Data records Block Start

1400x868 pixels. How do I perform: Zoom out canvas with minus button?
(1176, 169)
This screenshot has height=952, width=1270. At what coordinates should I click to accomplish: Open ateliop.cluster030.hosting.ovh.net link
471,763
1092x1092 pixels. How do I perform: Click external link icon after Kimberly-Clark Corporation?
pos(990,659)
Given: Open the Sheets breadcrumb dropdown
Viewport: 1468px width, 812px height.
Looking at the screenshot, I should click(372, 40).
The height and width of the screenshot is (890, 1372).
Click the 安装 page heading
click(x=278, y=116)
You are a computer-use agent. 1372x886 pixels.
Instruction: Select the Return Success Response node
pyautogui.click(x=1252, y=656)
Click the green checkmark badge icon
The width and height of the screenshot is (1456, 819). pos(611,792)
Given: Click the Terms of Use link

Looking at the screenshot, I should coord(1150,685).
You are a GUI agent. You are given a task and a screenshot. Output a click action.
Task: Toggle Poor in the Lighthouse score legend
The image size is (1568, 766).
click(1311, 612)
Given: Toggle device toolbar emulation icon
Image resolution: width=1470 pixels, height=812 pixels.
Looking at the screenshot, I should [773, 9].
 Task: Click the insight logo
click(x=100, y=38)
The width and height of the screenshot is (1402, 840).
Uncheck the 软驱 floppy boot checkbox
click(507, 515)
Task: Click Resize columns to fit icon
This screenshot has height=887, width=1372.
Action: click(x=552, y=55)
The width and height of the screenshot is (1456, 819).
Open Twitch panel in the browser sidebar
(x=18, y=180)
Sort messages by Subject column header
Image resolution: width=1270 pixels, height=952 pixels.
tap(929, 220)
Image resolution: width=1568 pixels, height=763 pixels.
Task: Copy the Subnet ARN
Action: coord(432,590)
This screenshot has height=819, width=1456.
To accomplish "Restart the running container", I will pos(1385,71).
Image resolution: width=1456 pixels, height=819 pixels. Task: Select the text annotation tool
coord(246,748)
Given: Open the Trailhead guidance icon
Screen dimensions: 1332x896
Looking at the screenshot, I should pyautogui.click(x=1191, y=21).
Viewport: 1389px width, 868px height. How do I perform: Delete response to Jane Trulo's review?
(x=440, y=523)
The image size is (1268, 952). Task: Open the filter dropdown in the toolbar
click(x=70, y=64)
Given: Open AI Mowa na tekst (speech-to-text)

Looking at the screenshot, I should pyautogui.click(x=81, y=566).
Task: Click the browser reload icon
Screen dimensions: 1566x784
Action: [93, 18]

Data records Block End

Write only the number of lines in the entries where the string "Toggle" occurs.

Result of the task:
2